Bush's “Trade Pollution for Lives” Act Stalls in the Senate, But Administration Cuts Protection from Mercury Anyway

A Senate committee last month handed President Bush a setback by failing to pass his key environmental initiative, designed to allow pollution trading instead of protecting public health.  In an effort to obfuscate the intent of the act, the administration has misleadingly titled the act the “Clear Skies Act.”

The administration seeks to rewrite the Clean Air Act to give companies greater leeway to avoid installing new emissions controls when rebuilding power plants.  Bush has stated publicly that he essentially plans to issue EPA regulations anyway to accomplish the same task.  A key provision in the Clear Skies measure would establish what is known as the “cap-and-trade” system.
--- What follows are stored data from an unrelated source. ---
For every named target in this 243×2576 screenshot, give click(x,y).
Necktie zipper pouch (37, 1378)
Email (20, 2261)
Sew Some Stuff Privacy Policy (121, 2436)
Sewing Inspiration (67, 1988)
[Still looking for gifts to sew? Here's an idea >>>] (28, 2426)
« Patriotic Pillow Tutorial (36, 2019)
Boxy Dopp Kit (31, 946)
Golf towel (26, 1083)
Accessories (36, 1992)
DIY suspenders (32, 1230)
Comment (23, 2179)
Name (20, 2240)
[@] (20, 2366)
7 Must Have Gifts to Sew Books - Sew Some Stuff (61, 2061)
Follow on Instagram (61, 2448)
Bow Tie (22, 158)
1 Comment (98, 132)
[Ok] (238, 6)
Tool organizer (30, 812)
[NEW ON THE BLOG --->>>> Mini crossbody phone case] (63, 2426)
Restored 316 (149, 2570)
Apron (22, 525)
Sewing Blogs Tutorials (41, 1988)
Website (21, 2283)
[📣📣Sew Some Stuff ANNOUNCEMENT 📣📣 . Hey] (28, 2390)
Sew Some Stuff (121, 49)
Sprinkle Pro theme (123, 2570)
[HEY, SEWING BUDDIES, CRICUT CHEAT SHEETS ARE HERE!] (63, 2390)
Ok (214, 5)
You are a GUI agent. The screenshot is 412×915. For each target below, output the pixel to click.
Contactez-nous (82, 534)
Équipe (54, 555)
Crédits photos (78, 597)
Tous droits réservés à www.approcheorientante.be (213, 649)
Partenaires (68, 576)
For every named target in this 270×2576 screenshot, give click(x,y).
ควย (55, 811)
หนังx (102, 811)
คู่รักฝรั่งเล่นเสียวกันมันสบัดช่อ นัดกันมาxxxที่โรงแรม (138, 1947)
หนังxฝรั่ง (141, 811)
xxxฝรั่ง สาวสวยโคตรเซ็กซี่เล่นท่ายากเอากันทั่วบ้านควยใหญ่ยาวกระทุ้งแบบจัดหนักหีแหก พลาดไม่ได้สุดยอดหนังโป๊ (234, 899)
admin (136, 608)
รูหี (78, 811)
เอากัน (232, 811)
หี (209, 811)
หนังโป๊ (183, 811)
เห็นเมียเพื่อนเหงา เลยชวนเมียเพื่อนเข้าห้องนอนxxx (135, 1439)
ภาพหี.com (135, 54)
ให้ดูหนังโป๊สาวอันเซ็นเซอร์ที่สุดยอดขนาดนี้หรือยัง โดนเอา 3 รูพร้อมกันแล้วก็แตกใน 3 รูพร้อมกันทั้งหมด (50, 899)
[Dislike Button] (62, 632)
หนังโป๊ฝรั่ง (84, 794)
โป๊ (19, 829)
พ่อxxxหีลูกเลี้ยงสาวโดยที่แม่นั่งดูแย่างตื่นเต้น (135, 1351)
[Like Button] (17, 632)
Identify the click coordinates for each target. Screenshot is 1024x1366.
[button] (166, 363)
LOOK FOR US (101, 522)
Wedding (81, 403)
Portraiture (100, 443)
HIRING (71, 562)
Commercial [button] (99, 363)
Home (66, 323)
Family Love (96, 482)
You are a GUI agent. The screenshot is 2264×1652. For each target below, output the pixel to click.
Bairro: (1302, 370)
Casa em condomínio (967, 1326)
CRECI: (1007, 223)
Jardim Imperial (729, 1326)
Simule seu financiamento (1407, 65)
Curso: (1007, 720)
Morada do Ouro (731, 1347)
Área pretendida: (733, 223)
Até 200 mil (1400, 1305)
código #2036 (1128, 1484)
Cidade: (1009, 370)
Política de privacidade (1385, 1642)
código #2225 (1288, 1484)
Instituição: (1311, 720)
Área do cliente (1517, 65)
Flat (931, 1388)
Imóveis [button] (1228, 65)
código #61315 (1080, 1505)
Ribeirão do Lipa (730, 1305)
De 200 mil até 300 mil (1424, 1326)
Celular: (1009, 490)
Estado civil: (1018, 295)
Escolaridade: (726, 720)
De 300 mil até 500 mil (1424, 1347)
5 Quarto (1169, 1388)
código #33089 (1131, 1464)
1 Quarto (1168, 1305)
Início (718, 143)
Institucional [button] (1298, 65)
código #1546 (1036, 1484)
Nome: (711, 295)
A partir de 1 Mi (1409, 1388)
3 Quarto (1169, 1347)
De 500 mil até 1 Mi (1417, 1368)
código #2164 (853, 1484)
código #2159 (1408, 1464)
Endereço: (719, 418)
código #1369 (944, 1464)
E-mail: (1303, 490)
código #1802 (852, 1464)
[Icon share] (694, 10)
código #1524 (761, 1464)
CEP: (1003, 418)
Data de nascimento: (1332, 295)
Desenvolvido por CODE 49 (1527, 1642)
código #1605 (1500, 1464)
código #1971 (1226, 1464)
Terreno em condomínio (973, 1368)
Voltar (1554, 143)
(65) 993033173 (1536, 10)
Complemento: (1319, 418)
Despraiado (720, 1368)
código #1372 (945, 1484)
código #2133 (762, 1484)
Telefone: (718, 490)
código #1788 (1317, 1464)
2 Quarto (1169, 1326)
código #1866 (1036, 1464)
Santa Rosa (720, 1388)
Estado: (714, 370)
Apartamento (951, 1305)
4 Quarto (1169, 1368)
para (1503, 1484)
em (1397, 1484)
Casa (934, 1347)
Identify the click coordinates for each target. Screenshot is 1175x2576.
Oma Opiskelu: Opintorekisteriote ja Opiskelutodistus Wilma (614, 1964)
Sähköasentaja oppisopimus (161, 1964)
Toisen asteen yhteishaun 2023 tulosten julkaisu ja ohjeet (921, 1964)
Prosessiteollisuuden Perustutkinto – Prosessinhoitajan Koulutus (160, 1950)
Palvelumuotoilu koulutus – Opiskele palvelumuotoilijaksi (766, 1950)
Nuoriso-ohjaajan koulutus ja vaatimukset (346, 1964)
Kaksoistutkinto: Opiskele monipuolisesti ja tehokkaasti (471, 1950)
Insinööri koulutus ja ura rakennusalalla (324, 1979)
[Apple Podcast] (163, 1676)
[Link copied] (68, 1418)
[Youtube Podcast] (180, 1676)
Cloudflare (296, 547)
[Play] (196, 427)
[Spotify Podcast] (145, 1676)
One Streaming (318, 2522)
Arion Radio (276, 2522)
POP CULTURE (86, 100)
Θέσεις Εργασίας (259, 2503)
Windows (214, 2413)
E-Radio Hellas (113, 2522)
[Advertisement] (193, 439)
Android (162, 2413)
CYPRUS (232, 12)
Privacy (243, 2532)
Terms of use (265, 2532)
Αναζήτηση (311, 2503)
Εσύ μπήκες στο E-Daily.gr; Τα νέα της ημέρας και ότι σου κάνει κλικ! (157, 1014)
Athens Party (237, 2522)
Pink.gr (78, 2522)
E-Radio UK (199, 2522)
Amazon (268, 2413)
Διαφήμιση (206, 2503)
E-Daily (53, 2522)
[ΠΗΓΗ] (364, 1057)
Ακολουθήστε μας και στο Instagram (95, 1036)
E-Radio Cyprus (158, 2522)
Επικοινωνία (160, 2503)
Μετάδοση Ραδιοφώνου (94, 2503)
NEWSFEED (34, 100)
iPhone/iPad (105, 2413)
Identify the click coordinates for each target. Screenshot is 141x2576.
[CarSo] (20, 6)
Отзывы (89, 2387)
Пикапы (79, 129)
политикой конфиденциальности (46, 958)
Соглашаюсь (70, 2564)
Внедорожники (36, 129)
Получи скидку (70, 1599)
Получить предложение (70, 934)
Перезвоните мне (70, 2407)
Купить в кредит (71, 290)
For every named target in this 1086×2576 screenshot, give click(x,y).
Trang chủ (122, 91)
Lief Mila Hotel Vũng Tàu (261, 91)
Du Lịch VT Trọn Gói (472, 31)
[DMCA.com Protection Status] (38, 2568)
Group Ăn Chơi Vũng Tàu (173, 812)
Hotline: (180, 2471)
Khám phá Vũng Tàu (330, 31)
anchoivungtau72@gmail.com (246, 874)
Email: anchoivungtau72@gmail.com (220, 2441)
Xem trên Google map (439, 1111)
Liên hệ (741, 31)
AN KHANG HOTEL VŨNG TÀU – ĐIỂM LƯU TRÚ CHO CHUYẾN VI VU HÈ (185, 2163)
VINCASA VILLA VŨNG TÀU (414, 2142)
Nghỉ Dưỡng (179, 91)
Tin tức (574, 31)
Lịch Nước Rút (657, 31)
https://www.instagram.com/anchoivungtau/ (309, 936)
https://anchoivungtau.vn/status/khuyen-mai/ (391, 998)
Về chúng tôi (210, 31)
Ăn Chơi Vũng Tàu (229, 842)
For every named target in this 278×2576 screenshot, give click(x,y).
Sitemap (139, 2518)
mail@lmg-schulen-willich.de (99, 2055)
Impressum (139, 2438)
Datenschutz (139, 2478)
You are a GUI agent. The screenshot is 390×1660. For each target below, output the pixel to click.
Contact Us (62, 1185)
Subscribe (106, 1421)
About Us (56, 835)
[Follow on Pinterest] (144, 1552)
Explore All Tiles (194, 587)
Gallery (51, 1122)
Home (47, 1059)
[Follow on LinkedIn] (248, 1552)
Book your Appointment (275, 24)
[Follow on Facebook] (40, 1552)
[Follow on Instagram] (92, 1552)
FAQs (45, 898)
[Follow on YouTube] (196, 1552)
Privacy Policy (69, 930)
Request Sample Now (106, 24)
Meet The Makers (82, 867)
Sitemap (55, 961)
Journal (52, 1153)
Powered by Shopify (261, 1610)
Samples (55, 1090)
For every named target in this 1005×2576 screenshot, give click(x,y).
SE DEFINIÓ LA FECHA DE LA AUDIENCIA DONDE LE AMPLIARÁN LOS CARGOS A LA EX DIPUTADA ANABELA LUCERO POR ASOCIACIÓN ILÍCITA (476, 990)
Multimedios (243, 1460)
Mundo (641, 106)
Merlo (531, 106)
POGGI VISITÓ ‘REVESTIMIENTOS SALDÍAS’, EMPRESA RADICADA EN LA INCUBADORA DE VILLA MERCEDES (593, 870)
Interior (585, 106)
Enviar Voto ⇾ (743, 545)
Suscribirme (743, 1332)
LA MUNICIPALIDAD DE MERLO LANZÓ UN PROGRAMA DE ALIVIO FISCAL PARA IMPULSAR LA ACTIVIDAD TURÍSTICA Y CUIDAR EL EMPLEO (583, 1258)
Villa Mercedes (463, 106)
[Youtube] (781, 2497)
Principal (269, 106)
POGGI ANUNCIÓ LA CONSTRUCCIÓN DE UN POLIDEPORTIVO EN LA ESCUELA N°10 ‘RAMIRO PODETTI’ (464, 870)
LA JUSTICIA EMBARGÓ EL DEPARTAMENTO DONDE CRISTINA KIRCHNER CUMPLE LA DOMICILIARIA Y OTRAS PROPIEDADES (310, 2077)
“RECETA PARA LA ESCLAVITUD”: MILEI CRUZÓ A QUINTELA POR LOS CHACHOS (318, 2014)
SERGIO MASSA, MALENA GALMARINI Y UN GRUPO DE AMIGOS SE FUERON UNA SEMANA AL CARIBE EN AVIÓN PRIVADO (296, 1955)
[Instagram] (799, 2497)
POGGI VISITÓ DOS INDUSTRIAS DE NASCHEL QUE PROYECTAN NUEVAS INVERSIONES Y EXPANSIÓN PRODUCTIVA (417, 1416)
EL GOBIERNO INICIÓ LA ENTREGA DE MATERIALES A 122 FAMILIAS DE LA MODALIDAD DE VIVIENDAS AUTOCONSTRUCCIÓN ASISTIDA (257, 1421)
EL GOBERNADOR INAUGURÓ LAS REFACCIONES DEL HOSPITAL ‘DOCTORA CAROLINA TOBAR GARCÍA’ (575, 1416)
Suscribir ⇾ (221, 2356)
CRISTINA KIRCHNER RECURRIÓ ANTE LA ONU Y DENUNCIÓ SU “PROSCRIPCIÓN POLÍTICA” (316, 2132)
Under it, a ceiling on polluting emissions is established.  Companies that reduce more than their share of the cap receive emissions credits, which they can sell to companies that exceed their limits.  Environmental, health and labor groups maintain that if the administration would simply issue tighter regulations, emissions could be reduced by as much as 90% by 2008 under existing law. 

The Bush administration also this month chose to rescind a Clinton-era directive that would have labeled mercury a toxic pollutant under the Clean Air Act.  Instead of regulating mercury under that law (signed by Bush's father) the administration has proposed the same "cap-and-trade" program.  However, a Harvard University study, suppressed by the administration, actually concluded that health benefits could be 100 times higher than the costs of what the EPA proposed if the administration put into place pollution cuts cross the board.  Mercury is known to harm the brain and nervous system, especially in infants.  The primary means of exposure is through consumption of certain species of deep ocean fish, such as tuna and pollock.